Tinderbox v9 Icon

Query back-references

Using parentheses within a query's pattern it is possible to set up to 9 back-references within the overall pattern. These sub-matches can then be used in the action connected with the query. The most normal means of setting a query pattern with back-references is by using the operators String.contains(pattern) or String.icontains(pattern).

Back-references can be used in actions in several contexts:

NOTE: Although Macros use back-reference style notation for inserting content, in that case the values are drawn from the macro's input parameters rather than from a query. In addition, whilst find() uses queries, the operator uses this to return the paths of matching notes and does not support back-references.

Referring to a back-reference

The method of referring to a back-reference is via a $-prefixed number, $0 through $9. The back-reference $0 always refers to the the whole matched string (or sub-string) for the stated query pattern, i.e. it may match all or part of the target string. $1 to $9 refer to any defined back-references within the overall pattern, as discussed in examples below.

Back-references are returned (i.e. number-referenced) in the order created. The order is usually left-to right in order the parentheses open (note this allows for nesting) but to understand that process better, read up on regular expression back-references.

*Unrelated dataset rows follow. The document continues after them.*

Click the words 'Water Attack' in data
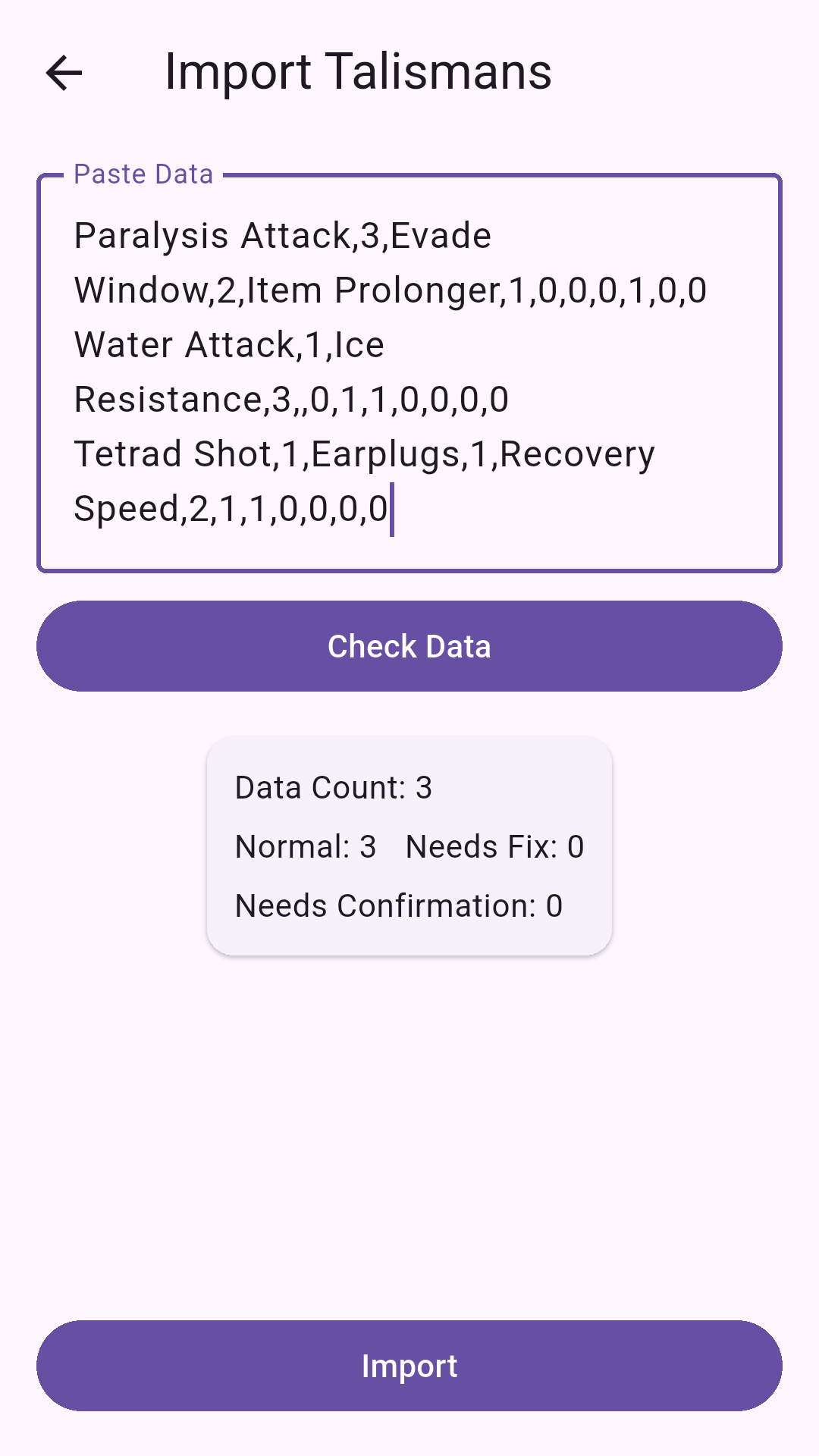 (184, 345)
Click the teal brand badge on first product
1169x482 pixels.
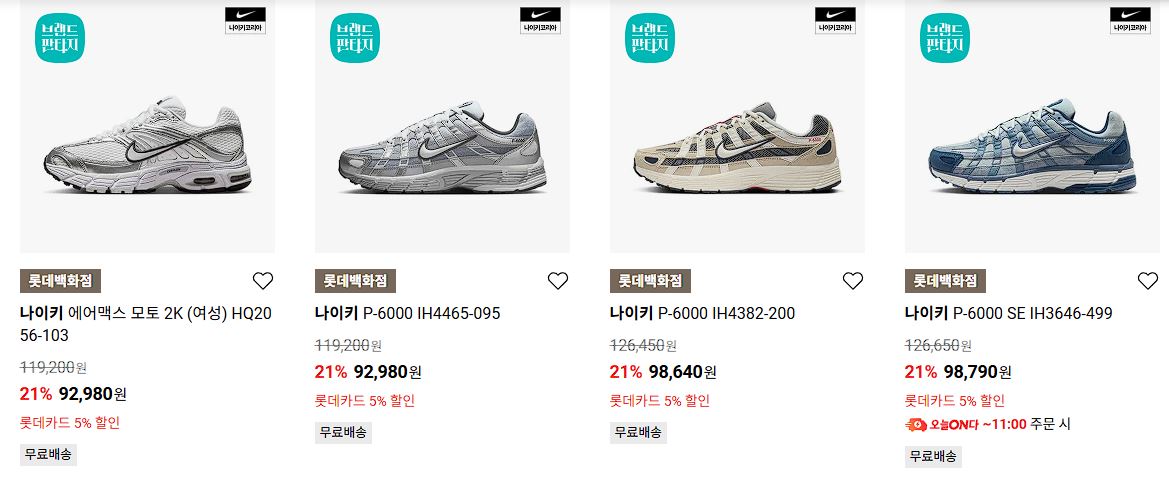click(60, 38)
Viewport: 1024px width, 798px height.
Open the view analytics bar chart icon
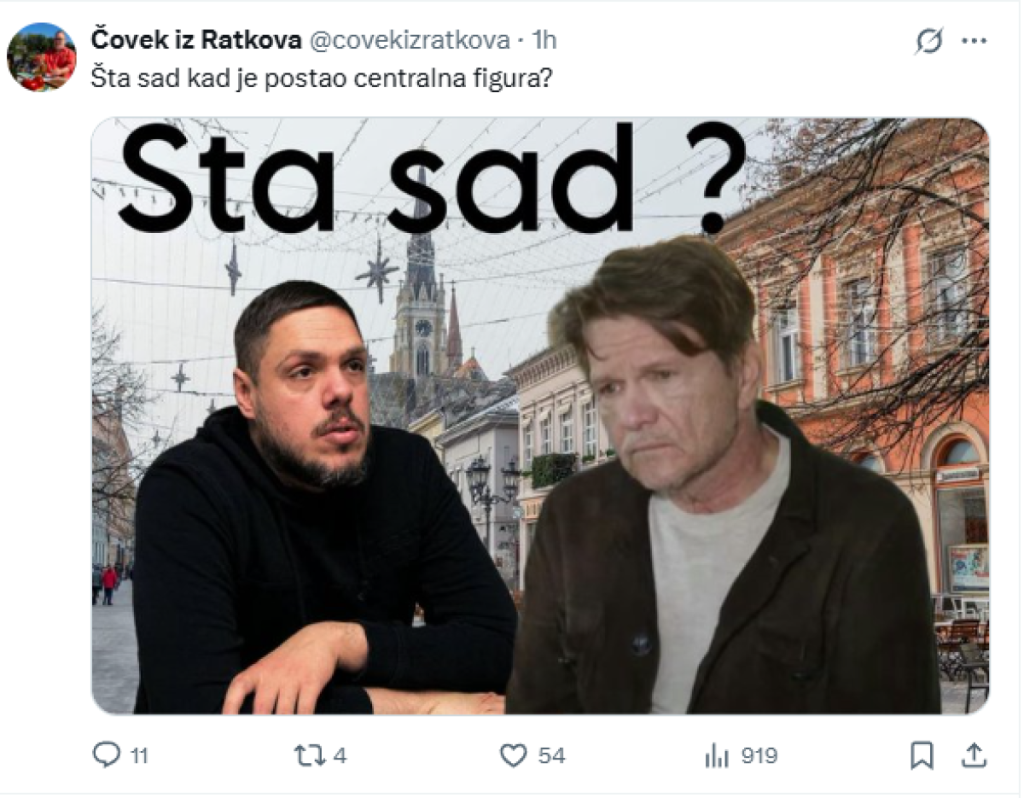[x=716, y=756]
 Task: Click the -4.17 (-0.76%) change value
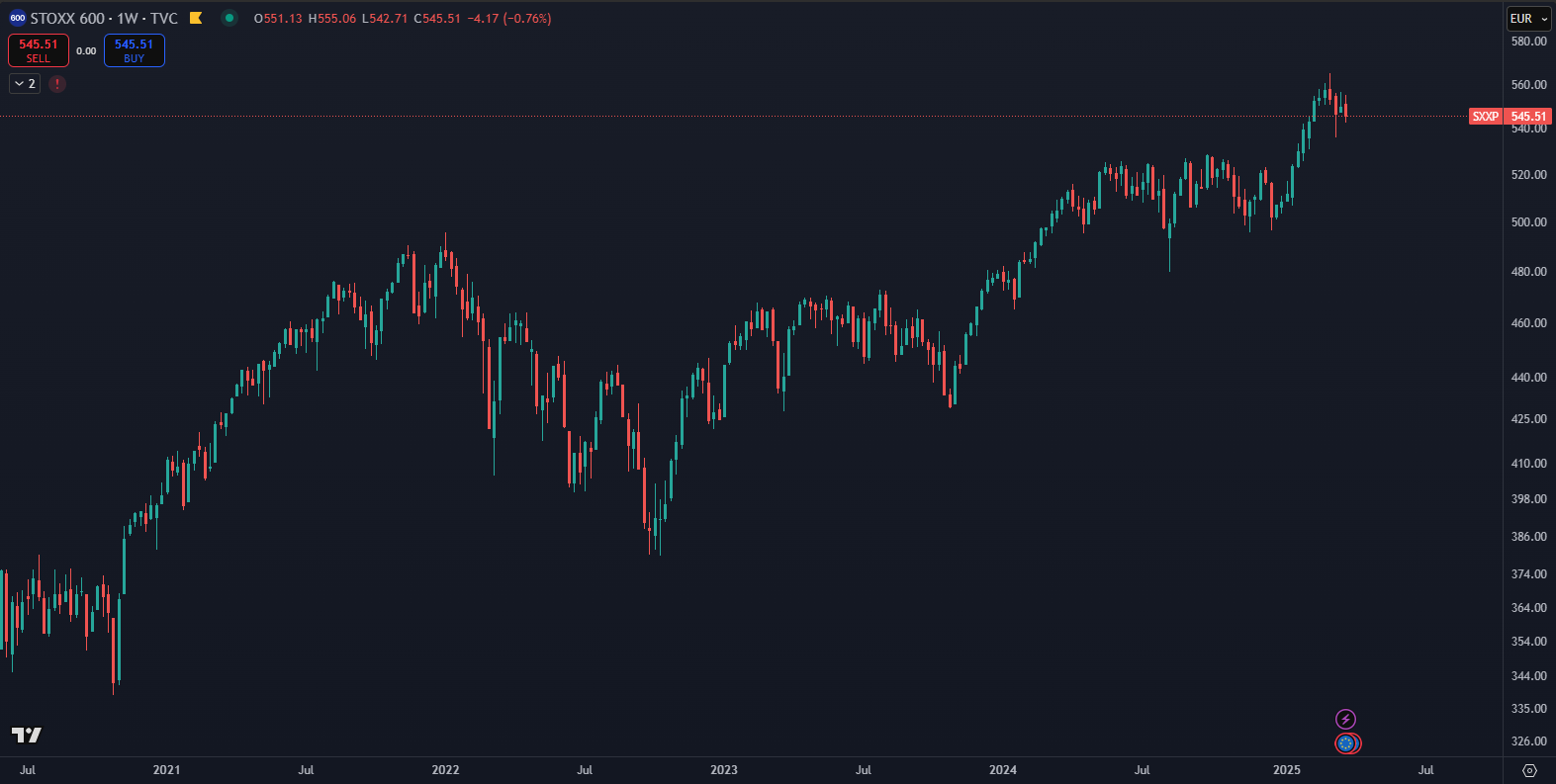coord(509,18)
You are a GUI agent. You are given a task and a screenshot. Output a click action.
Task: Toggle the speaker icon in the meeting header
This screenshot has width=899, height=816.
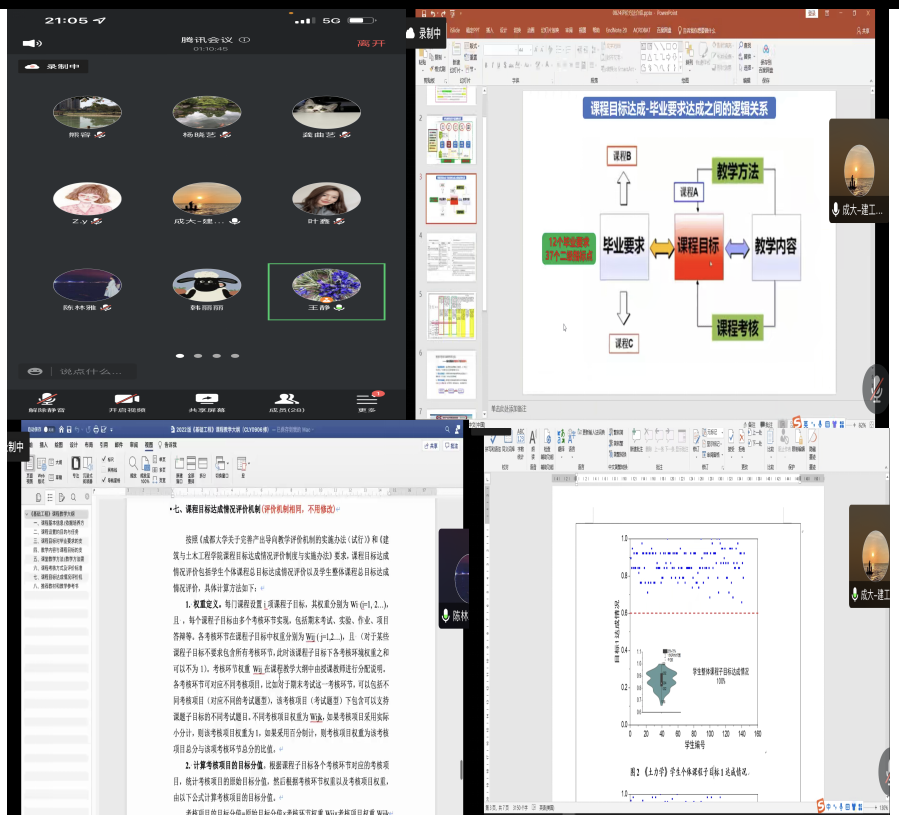(x=32, y=43)
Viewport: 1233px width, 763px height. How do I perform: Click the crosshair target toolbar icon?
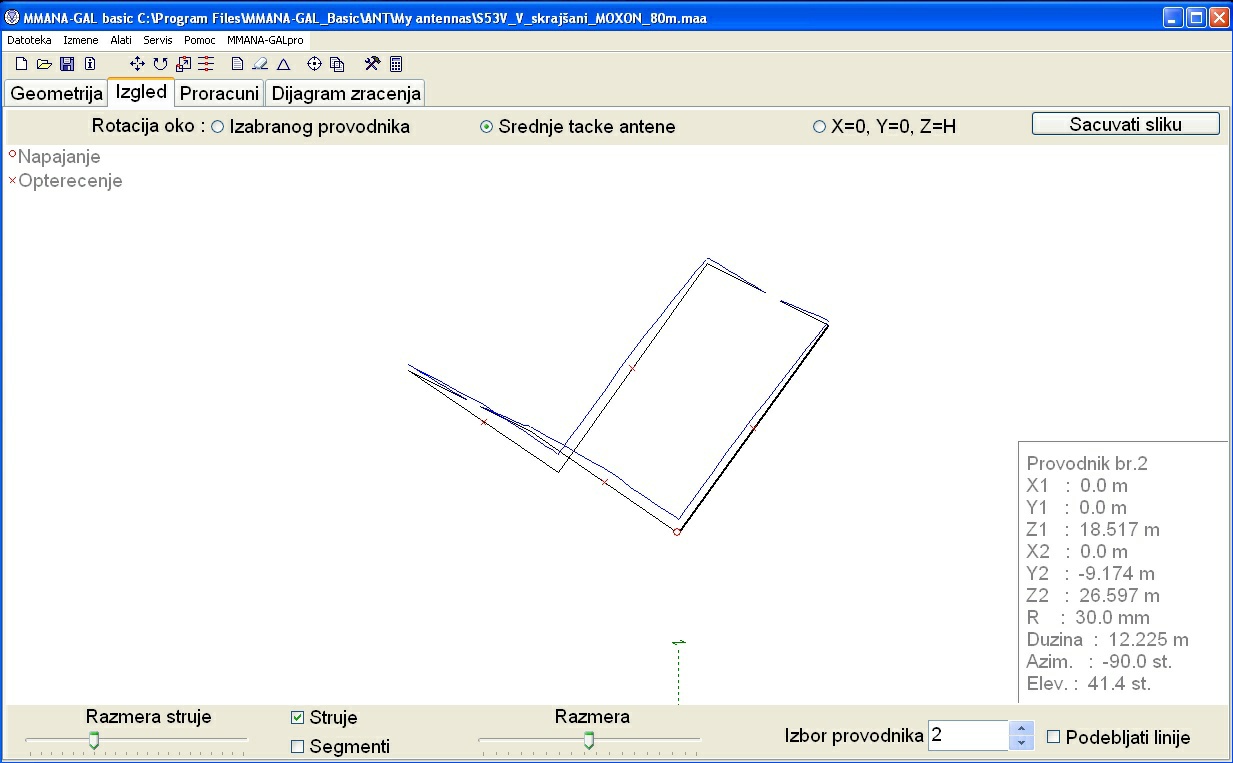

Do back-references need quoting? No, if $MyString is "This or that", all the following result in a value of "This and that":

$MyString=$MyString.replace("(^.+)or(.+$)","$1and$2"); 

$MyString=$MyString.replace("(^.+)or(.+$)","$1"+"and"+"$2"); 

$MyString=$MyString.replace("(^.+)or(.+$)", $1+"and"+$2); 

Back-references 1: in an agent context

This is an example of an agent query designed to create back-references that can then be used in the agent's query:

query: $Text.contains("email: (\w+([,| |-]*\w*)*)\<([^>]+)\>")

action: $FullName=$1; $Email=$3

The action will set the value of attributes $FullName and $Email using the back-references to pattern found in the currently focused notes $Text (well strictly, the note's alias as this is an agent). So, for a worked example, if the $Text was:

Project X
Brief discussion to finalise resources allocation
Source email: John Doe, on 24/03/2010
Follow up actions: Bob, Mary.

 

…then the above query would give the following back-references:

Back-references 2: using if(){}

Using the same examples as above, an if() usage might look like this (the line breaks are not significant and only for clarity of reading here):

	if($Text.contains("Emailed by: (\w+([,| |-]*\w*)*)<([^>]+)>")){
		$MyString=$0;
		$FullName=$1;
		$Email=$3;
	};

In this method the if() operator holds the query and generates the back-references. These can be used anywhere within, bot only within the operators { } curly braces enclosing the action code. The back-reference could be used in the else { } branch, but the nature of the overall usage (i.e. for back-reference generation) means this is unlikely.

See if() for further back-reference usage examples.

Back-references 3: using string.replace()

The use of string.replace() is to replace part of an existing current string attribute value. The operator can be thought of in terms of $SourceDataString("query","return string") where the "return string" might be one or more back references form the query and may include string literals.

For example, assume $MyString has the value of "AABBCC", form which it is desired to make a value of "BB". Essentially this means deleting all the non-'B' characters. This can be done by capturing the 'B's in a back-reference and using that to replace the original value. Thus to replace the original $MyString value:

$MyString = $MyString.replace(".*(BB).*","$1"); 

Note the $1 back-reference must be inside quotes for the second parameter to work. Alternatively, the altered string can be saved to a different attribute, leaving $MyString unchanged

$AnotherString = $MyString.replace(".*(BB).*","$1"); 

The back-references created here cannot be used except in the second input ('replacement') parameter. Clearly, the applications for using string.replace() are far more limited than when using an if() statement.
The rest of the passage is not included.